Even as he faced five years in prison, Steven R. Zoernack kept trying to scam new victims, authorities say.

The Sarasota County resident, sentenced in October after pleading guilty to bilking investors out of $3.4 million, was arrested last week after prosecutors said he continued to defraud people with a commercial loan scheme.

Zoernack, 55, had been released after sentencing pending assignment to a federal prison. But after the U.S. Attorney's Office filed a motion claiming he was duping new clients, U.S. District Judge Susan Bucklew revoked his release.

"It is clear that Zoernack poses a danger to the community," the judge stated in an order.

According to the U.S. Attorney's Office, before and after his guilty plea Zoernack posed as a commercial loan broker — calling himself Steven Reiner, using his middle name — and solicited new customers to pay him to arrange for commercial loans from third-party lenders. He failed to disclose that he had been convicted of wire fraud in federal court in New York in 2007 and that he had pleaded guilty to conspiracy to commit wire fraud in Florida in March.

At his sentencing last month, he was ordered not to engage in business activities under an assumed name.

Details of the latest scam remain under seal in federal court in Tampa.
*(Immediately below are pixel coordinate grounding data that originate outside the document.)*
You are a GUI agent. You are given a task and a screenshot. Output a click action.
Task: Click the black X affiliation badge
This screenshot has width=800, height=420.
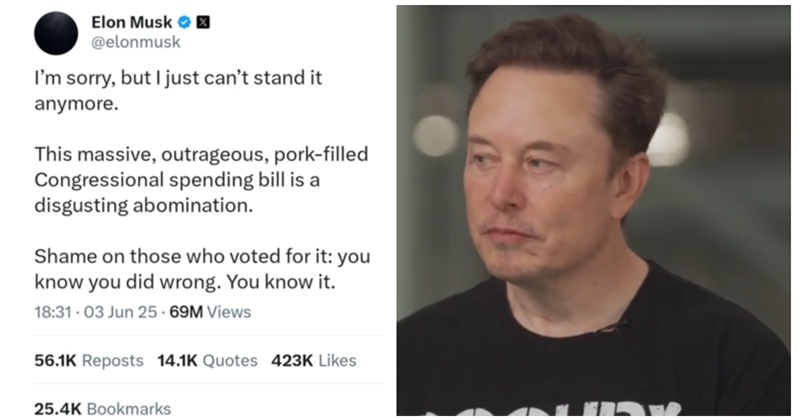pyautogui.click(x=203, y=22)
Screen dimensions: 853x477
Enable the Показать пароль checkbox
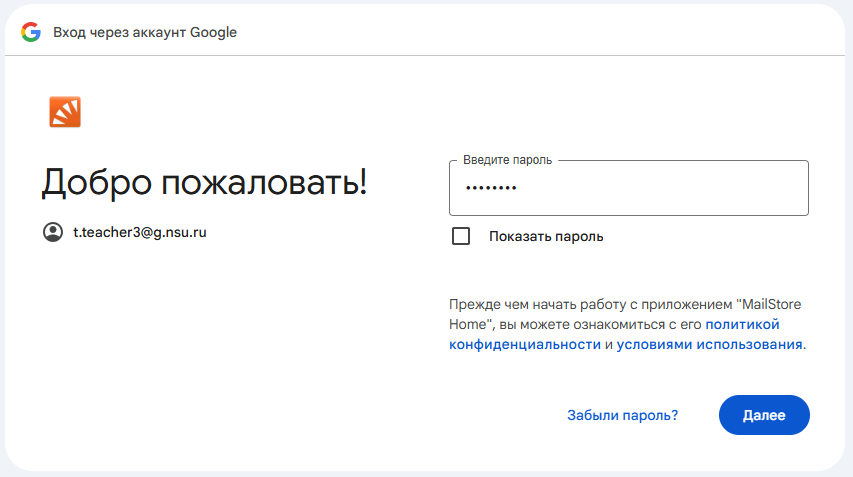coord(461,236)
U.S. marshals arrested Zoernack on Nov. 15, and he is being held in the Pinellas County Jail.

Zoernack had managed multiple hedge funds that prosecutors say raised more than $6 million from at least 40 investors. However, he siphoned off some of those funds for personal uses and non-business expenses.

His advisory firm, EquityStar Capital Management LLC, marketed the hedge funds to investors in the U.S. and Canada from offices in Sarasota and Newport Beach, California.
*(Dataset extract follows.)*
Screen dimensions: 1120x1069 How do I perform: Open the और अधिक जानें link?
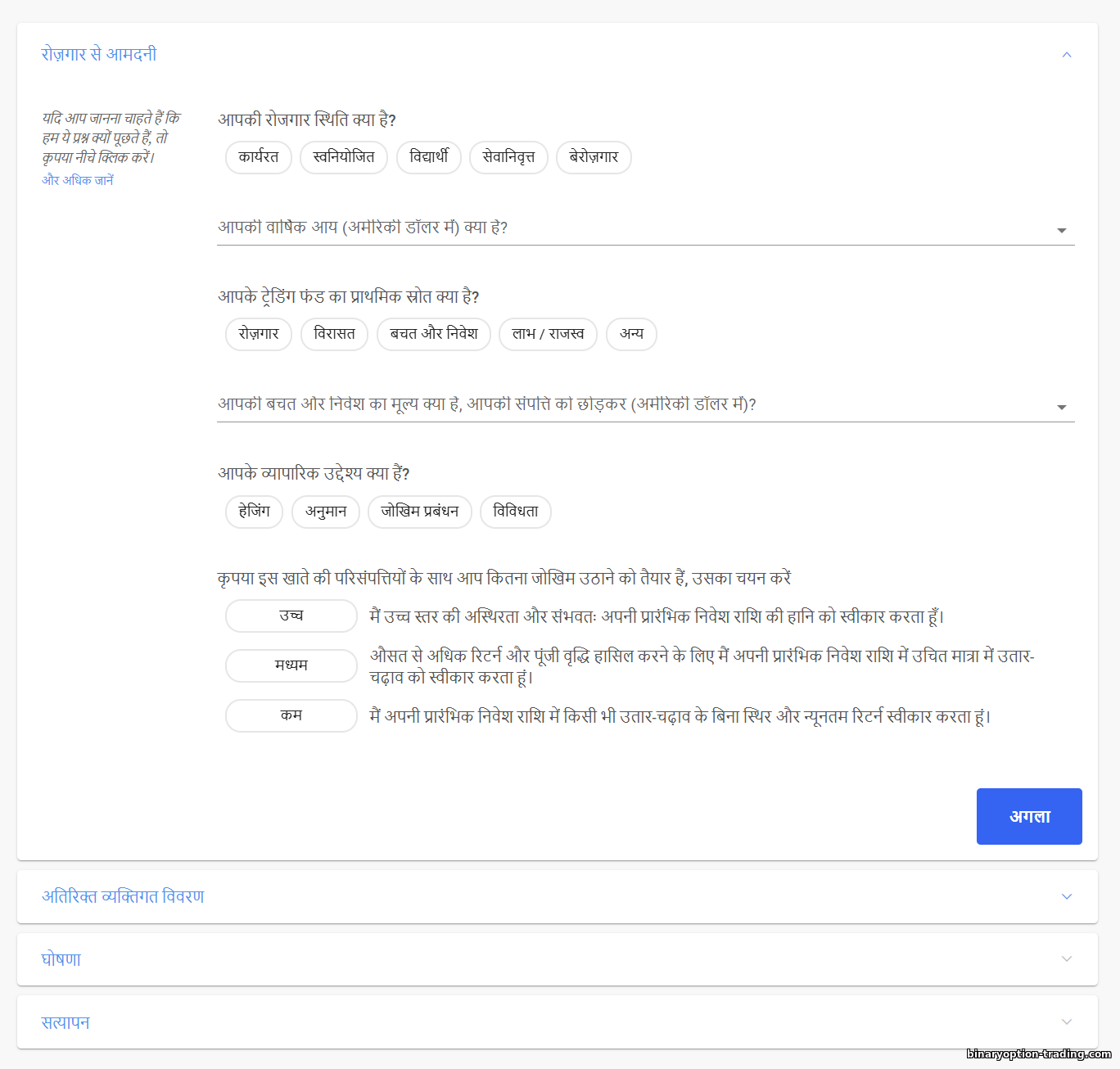(78, 180)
In soliciting investors to the funds starting in August 2012, prosecutors said Zoernack never revealed numerous material facts about himself and the hedge funds, including a previous wire fraud conviction, a bankruptcy filing, a history of tax liens and adverse money judgments and the fact that he still owed hundreds of thousands of dollars in restitution to past fraud victims.

“In fact, Zoernack actively sought to conceal his past by misappropriating fund assets to pay an online reputation manager to manipulate internet search engine results about him to prevent potential investors from learning of his past. He also routinely lied about his educational background, his expertise as an investment manager and his experience in the financial industry," prosecutors charged.

As part of his guilty plea, he was ordered to forfeit $2.8 million in ill-gotten gains and to make $3.4 million in restitution to victims.